Le client ouvre ton master sur son laptop. Les noirs bougent en gris, la peau devient plastique, les détails du produit fondent en bouillie. Tu as passé douze heures sur l'étalonnage. Il voit une soupe MPEG. Le problème n'était pas la génération IA : c'était un export H.264 à 5 Mbps destiné à un écran 4K, ou un ProRes mal nommé qui n'est pas du vrai ProRes, ou pire : tu as livré le même fichier pour YouTube, broadcast et archivage.

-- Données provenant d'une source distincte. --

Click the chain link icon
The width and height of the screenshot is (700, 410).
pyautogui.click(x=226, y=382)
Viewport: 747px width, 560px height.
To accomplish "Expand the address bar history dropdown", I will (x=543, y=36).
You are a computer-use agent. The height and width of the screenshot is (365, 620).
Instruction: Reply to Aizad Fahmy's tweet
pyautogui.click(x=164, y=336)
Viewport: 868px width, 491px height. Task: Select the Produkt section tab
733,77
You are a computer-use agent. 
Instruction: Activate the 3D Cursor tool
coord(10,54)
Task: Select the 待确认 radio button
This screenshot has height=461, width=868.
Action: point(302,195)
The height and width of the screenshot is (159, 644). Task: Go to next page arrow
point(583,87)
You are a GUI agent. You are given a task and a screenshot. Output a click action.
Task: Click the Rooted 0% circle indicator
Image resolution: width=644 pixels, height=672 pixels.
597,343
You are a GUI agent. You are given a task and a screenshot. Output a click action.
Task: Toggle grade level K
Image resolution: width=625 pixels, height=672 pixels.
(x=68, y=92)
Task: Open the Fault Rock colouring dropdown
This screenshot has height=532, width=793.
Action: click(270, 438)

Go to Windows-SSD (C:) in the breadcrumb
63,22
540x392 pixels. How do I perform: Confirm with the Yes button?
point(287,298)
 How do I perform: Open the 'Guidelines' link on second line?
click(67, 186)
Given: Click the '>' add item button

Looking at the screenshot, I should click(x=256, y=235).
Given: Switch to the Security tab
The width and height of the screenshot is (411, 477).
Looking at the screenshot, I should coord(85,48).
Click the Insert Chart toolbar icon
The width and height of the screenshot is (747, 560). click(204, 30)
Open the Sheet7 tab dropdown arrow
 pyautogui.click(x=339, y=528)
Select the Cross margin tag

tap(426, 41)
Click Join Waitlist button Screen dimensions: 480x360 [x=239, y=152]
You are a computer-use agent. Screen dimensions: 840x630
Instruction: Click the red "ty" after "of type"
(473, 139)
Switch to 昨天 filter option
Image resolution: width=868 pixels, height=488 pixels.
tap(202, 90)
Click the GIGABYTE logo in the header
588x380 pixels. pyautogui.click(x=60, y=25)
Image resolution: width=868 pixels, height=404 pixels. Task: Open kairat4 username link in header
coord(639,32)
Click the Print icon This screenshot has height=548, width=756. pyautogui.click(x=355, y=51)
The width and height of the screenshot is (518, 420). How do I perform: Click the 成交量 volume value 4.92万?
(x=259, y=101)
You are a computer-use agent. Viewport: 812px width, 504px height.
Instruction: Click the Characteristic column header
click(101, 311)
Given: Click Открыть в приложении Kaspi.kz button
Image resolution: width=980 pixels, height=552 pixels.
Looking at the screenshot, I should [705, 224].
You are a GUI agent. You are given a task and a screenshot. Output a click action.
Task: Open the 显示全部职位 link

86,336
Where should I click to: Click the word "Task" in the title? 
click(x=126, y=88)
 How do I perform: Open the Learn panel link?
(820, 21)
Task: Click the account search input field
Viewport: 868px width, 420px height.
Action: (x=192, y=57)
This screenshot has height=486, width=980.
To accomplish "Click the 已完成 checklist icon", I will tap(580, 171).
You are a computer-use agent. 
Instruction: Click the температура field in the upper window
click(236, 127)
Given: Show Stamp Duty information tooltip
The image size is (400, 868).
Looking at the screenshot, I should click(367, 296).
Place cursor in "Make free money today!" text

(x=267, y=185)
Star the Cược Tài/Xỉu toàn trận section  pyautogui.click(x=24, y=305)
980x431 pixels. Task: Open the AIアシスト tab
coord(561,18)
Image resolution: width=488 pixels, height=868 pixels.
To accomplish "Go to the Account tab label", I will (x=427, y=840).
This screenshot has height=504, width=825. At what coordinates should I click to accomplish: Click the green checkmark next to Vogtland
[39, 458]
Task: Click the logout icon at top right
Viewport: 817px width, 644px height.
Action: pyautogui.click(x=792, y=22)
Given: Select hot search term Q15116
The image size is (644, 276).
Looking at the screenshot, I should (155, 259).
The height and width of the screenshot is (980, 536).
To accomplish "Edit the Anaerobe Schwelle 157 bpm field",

Optimiser export et codecs pour livraison vidéo IA impose une règle simple : un usage = un profil d'export. Les clips IA ont souvent du grain ajouté, des textures fines et des dégradés ciel qui punissent la compression agressive. Ce guide pose les presets par destination, la checklist pré-livraison, et les pièges spécifiques au contenu généré.

Pourquoi l'IA punît les mauvais exports

Les modèles image et vidéo produisent des micro-textures (peau, tissu, feuillage) que les encodeurs interprètent comme du bruit. Un encodeur trop agressif mange le grain intentionnel et laisse des banding dans les ciels. À l'inverse, un débit trop élevé pour les réseaux sociaux est recompressé par la plateforme : double compression, couleurs qui driftent.

Le workflow pro : master haute qualité archivé + dérivés par plateforme. Jamais un seul fichier « pour tout ».

Pour la QA finale avant export, lis vérifier qualité mobile et desktop vidéo IA. Pour le loudness qui accompagne l'export, vois mastering loudness pub réseaux sociaux IA.

💡 Frank's Cut: exporte toujours un master sans bandeau texte et applique titres/sous-titres sur les dérivés. Le client qui demande « juste le fichier sans logo » te remerciera. Archive le master non burn-in.

Comprendre codec, conteneur et débit

Codec : algorithme de compression (H.264, H.265/HEVC, ProRes, DNxHR). Conteneur : fichier (.mp4, .mov). Débit : quantité de données par seconde (Mbps). Profil : contraintes du codec (Baseline, High, 422).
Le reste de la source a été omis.